DHS spokesman Kirk Whitworth declined to answer questions for this story.

Part of the problem, according to Youker, is that DHS, a patchwork of federal agencies and departments stitched together after the Sept. 11 attacks, does not have an overarching program for coordinating purchases of satellite imagery. The Pentagon, the largest single consumer of commercial satellite data, has such a vehicle in the ClearView program.

Under the ClearView program, the National Geospatial-Intelligence Agency (NGA), which processes and distributes imagery products for the military and intelligence community, is prepared to spend up to $500 million through 2007 on data and related services from DigitalGlobe, Orbimage and Space Imaging.

ClearView was in fact the contracting mechanism the NGA used to obtain imagery used in the Katrina relief effort. The imagery flowed from the NGA to relief organizations including the Federal Emergency Management Agency, industry officials said.

A ClearView-type program might serve DHS’s needs, Youker said, but a more horizontal approach in which the department’s various divisions can take the initiative might be even better.
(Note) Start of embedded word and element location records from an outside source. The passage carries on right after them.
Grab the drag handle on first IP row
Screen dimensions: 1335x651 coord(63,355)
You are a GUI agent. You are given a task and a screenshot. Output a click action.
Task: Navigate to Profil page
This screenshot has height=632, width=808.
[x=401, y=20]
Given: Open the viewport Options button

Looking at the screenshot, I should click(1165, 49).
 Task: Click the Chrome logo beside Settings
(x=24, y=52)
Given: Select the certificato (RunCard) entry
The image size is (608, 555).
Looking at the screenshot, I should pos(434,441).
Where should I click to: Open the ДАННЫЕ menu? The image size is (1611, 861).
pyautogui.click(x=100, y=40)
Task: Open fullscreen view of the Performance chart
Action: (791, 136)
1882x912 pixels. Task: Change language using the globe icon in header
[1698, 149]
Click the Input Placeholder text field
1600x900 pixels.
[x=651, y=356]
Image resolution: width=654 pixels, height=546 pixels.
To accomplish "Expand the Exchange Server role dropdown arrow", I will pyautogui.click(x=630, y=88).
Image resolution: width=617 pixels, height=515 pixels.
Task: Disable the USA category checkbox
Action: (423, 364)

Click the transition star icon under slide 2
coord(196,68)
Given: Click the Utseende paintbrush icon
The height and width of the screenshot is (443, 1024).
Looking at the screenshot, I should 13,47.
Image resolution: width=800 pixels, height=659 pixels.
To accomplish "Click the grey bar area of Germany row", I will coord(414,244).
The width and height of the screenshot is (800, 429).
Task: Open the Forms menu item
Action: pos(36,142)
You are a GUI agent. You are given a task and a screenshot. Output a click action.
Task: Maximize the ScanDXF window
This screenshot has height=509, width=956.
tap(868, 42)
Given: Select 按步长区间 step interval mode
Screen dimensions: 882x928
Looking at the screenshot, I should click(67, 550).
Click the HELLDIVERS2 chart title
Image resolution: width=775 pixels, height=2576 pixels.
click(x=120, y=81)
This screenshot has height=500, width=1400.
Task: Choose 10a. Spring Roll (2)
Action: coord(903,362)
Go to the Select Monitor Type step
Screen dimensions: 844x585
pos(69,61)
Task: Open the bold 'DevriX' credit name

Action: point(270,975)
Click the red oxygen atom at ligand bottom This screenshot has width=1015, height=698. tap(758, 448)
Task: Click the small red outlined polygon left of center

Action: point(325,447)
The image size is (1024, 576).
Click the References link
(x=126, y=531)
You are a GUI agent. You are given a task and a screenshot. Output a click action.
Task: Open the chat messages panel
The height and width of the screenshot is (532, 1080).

“I think it’s very difficult to put that many people together in one organization [DHS] and get a direction for what they want to do with their geospatial architecture, and how they want to get together and share and distribute information,” Youker said. “I think there needs to be an overarching enterprise which allows for distributed centers of geospatial intelligence, which would be connected and have protocols for sharing the information versus waiting for a top-down hierarchy to emerge.”

Another problem, according to Herring, is the lack of a clear understanding at the DHS about how satellites stack up against other image-gathering platforms such as aircraft. The two are more complementary than competitive, he said. “There are things we can do that they can’t when you have a natural disaster,” he said. Satellites, for example, are not subject to overflight restrictions and certain weather-related complications, he said.

“As people understand the utility of the imagery, we do feel that market will grow,” he said.